TASK TO COMPLETE:
Repeat the entries below exactly, missing none.

:::::

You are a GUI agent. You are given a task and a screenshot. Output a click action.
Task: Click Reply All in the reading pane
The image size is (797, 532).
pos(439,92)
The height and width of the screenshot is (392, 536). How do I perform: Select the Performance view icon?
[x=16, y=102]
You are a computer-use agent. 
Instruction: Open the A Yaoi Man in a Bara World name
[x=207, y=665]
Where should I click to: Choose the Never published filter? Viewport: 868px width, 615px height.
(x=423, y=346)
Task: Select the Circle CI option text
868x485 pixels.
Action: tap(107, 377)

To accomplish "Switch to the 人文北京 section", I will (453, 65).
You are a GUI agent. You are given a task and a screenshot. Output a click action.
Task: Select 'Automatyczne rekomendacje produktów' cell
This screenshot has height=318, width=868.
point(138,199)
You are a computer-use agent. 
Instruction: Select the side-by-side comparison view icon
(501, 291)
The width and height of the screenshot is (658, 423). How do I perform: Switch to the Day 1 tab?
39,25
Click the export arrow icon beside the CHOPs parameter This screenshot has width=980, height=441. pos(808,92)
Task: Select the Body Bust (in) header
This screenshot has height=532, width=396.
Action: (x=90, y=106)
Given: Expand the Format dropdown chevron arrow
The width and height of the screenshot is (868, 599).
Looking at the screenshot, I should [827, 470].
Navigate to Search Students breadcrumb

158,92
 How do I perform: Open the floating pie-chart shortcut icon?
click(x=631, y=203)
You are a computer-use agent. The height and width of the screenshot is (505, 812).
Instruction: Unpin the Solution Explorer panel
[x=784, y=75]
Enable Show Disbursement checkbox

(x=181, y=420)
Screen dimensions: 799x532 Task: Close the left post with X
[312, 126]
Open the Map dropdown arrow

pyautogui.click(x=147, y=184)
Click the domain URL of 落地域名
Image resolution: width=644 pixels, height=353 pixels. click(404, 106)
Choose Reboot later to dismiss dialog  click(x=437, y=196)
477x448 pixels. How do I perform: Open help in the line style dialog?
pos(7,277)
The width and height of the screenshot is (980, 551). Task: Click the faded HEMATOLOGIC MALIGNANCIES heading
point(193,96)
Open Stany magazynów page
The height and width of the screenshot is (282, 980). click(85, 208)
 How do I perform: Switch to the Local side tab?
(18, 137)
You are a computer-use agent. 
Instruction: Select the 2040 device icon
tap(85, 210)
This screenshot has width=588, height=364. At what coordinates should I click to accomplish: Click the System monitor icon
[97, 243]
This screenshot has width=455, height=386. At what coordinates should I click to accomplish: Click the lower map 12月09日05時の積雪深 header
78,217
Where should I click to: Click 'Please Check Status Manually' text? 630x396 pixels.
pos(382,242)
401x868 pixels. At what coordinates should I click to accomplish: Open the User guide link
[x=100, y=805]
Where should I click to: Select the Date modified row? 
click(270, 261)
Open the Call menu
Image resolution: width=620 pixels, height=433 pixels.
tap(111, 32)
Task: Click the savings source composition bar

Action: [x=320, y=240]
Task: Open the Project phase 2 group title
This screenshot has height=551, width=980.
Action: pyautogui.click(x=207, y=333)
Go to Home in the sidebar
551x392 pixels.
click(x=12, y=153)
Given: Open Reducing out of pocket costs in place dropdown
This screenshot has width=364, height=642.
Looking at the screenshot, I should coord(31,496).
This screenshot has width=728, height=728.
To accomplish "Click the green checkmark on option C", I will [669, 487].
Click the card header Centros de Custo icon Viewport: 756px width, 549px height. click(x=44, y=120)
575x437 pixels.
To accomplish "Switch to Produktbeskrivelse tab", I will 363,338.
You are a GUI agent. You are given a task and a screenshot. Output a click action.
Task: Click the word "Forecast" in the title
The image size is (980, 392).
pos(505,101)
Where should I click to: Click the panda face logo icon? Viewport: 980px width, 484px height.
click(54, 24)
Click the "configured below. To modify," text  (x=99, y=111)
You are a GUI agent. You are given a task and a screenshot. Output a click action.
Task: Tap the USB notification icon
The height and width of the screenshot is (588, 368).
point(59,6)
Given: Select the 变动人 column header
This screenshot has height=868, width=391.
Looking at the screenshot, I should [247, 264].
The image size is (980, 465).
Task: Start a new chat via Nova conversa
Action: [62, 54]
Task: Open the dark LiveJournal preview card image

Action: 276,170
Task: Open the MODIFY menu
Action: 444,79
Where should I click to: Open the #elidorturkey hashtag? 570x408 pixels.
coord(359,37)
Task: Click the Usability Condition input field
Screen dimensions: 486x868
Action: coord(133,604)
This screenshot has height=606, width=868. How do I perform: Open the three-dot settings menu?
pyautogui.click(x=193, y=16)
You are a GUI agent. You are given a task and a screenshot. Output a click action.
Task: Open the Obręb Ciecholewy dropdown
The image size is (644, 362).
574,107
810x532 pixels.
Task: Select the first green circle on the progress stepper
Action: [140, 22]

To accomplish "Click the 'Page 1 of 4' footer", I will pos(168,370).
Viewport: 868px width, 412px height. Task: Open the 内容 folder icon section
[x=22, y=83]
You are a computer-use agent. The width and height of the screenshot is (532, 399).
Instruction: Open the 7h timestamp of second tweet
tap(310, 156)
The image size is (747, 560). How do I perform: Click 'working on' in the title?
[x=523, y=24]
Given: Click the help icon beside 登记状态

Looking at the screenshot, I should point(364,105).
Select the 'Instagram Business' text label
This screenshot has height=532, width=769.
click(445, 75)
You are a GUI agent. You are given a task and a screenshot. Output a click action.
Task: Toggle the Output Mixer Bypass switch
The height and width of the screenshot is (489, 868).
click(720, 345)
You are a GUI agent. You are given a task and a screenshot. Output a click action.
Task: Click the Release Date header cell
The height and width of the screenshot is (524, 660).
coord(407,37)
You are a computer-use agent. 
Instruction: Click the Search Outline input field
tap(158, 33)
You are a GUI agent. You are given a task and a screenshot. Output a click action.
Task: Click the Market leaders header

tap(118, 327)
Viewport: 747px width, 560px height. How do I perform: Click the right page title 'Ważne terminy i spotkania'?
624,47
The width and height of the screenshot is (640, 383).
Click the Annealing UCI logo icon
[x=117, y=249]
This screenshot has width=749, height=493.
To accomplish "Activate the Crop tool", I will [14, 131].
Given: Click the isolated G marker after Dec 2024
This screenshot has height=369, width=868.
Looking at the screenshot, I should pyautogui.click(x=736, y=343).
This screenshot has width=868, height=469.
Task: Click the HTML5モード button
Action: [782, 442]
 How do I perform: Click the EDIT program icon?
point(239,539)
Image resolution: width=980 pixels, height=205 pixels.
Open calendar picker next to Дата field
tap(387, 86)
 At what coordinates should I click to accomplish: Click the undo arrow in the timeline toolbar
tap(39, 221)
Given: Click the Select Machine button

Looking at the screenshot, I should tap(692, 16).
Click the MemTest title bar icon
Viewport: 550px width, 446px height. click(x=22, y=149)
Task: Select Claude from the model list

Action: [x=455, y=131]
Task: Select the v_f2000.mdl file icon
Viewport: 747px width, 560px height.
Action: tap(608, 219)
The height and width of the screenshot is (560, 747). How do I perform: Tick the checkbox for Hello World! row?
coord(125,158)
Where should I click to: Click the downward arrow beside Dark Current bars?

:::::

EXERCISE RESPONSE:
You are a GUI agent. You are given a task and a screenshot. Output a click action.
Task: Click Reply All in the reading pane
The image size is (797, 532).
pos(439,92)
The height and width of the screenshot is (392, 536). How do I perform: Select the Performance view icon?
[x=16, y=102]
You are a computer-use agent. 
Instruction: Open the A Yaoi Man in a Bara World name
[x=207, y=665]
Where should I click to: Choose the Never published filter? Viewport: 868px width, 615px height.
(x=423, y=346)
Task: Select the Circle CI option text
868x485 pixels.
Action: tap(107, 377)

To accomplish "Switch to the 人文北京 section", I will (453, 65).
You are a GUI agent. You are given a task and a screenshot. Output a click action.
Task: Select 'Automatyczne rekomendacje produktów' cell
This screenshot has height=318, width=868.
point(138,199)
You are a computer-use agent. 
Instruction: Select the side-by-side comparison view icon
(501, 291)
The width and height of the screenshot is (658, 423). How do I perform: Switch to the Day 1 tab?
39,25
Click the export arrow icon beside the CHOPs parameter This screenshot has width=980, height=441. pos(808,92)
Task: Select the Body Bust (in) header
This screenshot has height=532, width=396.
Action: (x=90, y=106)
Given: Expand the Format dropdown chevron arrow
The width and height of the screenshot is (868, 599).
Looking at the screenshot, I should [827, 470].
Navigate to Search Students breadcrumb

158,92
 How do I perform: Open the floating pie-chart shortcut icon?
click(x=631, y=203)
You are a computer-use agent. The height and width of the screenshot is (505, 812).
Instruction: Unpin the Solution Explorer panel
[x=784, y=75]
Enable Show Disbursement checkbox

(x=181, y=420)
Screen dimensions: 799x532 Task: Close the left post with X
[312, 126]
Open the Map dropdown arrow

pyautogui.click(x=147, y=184)
Click the domain URL of 落地域名
Image resolution: width=644 pixels, height=353 pixels. click(404, 106)
Choose Reboot later to dismiss dialog  click(x=437, y=196)
477x448 pixels. How do I perform: Open help in the line style dialog?
pos(7,277)
The width and height of the screenshot is (980, 551). Task: Click the faded HEMATOLOGIC MALIGNANCIES heading
point(193,96)
Open Stany magazynów page
The height and width of the screenshot is (282, 980). click(85, 208)
 How do I perform: Switch to the Local side tab?
(18, 137)
You are a computer-use agent. 
Instruction: Select the 2040 device icon
tap(85, 210)
This screenshot has width=588, height=364. At what coordinates should I click to accomplish: Click the System monitor icon
[97, 243]
This screenshot has width=455, height=386. At what coordinates should I click to accomplish: Click the lower map 12月09日05時の積雪深 header
78,217
Where should I click to: Click 'Please Check Status Manually' text? 630x396 pixels.
pos(382,242)
401x868 pixels. At what coordinates should I click to accomplish: Open the User guide link
[x=100, y=805]
Where should I click to: Select the Date modified row? 
click(270, 261)
Open the Call menu
Image resolution: width=620 pixels, height=433 pixels.
tap(111, 32)
Task: Click the savings source composition bar

Action: [x=320, y=240]
Task: Open the Project phase 2 group title
This screenshot has height=551, width=980.
Action: pyautogui.click(x=207, y=333)
Go to Home in the sidebar
551x392 pixels.
click(x=12, y=153)
Given: Open Reducing out of pocket costs in place dropdown
This screenshot has width=364, height=642.
Looking at the screenshot, I should coord(31,496).
This screenshot has width=728, height=728.
To accomplish "Click the green checkmark on option C", I will [669, 487].
Click the card header Centros de Custo icon Viewport: 756px width, 549px height. click(x=44, y=120)
575x437 pixels.
To accomplish "Switch to Produktbeskrivelse tab", I will 363,338.
You are a GUI agent. You are given a task and a screenshot. Output a click action.
Task: Click the word "Forecast" in the title
The image size is (980, 392).
pos(505,101)
Where should I click to: Click the panda face logo icon? Viewport: 980px width, 484px height.
click(54, 24)
Click the "configured below. To modify," text  (x=99, y=111)
You are a GUI agent. You are given a task and a screenshot. Output a click action.
Task: Tap the USB notification icon
The height and width of the screenshot is (588, 368).
point(59,6)
Given: Select the 变动人 column header
This screenshot has height=868, width=391.
Looking at the screenshot, I should [247, 264].
The image size is (980, 465).
Task: Start a new chat via Nova conversa
Action: [62, 54]
Task: Open the dark LiveJournal preview card image

Action: 276,170
Task: Open the MODIFY menu
Action: 444,79
Where should I click to: Open the #elidorturkey hashtag? 570x408 pixels.
coord(359,37)
Task: Click the Usability Condition input field
Screen dimensions: 486x868
Action: coord(133,604)
This screenshot has height=606, width=868. How do I perform: Open the three-dot settings menu?
pyautogui.click(x=193, y=16)
You are a GUI agent. You are given a task and a screenshot. Output a click action.
Task: Open the Obręb Ciecholewy dropdown
The image size is (644, 362).
574,107
810x532 pixels.
Task: Select the first green circle on the progress stepper
Action: [140, 22]

To accomplish "Click the 'Page 1 of 4' footer", I will pos(168,370).
Viewport: 868px width, 412px height. Task: Open the 内容 folder icon section
[x=22, y=83]
You are a computer-use agent. The width and height of the screenshot is (532, 399).
Instruction: Open the 7h timestamp of second tweet
tap(310, 156)
The image size is (747, 560). How do I perform: Click 'working on' in the title?
[x=523, y=24]
Given: Click the help icon beside 登记状态

Looking at the screenshot, I should point(364,105).
Select the 'Instagram Business' text label
This screenshot has height=532, width=769.
click(445, 75)
You are a GUI agent. You are given a task and a screenshot. Output a click action.
Task: Toggle the Output Mixer Bypass switch
The height and width of the screenshot is (489, 868).
click(720, 345)
You are a GUI agent. You are given a task and a screenshot. Output a click action.
Task: Click the Release Date header cell
The height and width of the screenshot is (524, 660).
coord(407,37)
You are a computer-use agent. 
Instruction: Click the Search Outline input field
tap(158, 33)
You are a GUI agent. You are given a task and a screenshot. Output a click action.
Task: Click the Market leaders header

tap(118, 327)
Viewport: 747px width, 560px height. How do I perform: Click the right page title 'Ważne terminy i spotkania'?
624,47
The width and height of the screenshot is (640, 383).
Click the Annealing UCI logo icon
[x=117, y=249]
This screenshot has width=749, height=493.
To accomplish "Activate the Crop tool", I will [14, 131].
Given: Click the isolated G marker after Dec 2024
This screenshot has height=369, width=868.
Looking at the screenshot, I should pyautogui.click(x=736, y=343).
This screenshot has width=868, height=469.
Task: Click the HTML5モード button
Action: [782, 442]
 How do I perform: Click the EDIT program icon?
point(239,539)
Image resolution: width=980 pixels, height=205 pixels.
Open calendar picker next to Дата field
tap(387, 86)
 At what coordinates should I click to accomplish: Click the undo arrow in the timeline toolbar
tap(39, 221)
Given: Click the Select Machine button

Looking at the screenshot, I should tap(692, 16).
Click the MemTest title bar icon
Viewport: 550px width, 446px height. click(x=22, y=149)
Task: Select Claude from the model list

Action: [x=455, y=131]
Task: Select the v_f2000.mdl file icon
Viewport: 747px width, 560px height.
Action: tap(608, 219)
The height and width of the screenshot is (560, 747). How do I perform: Tick the checkbox for Hello World! row?
coord(125,158)
Where should I click to: Click the downward arrow beside Dark Current bars?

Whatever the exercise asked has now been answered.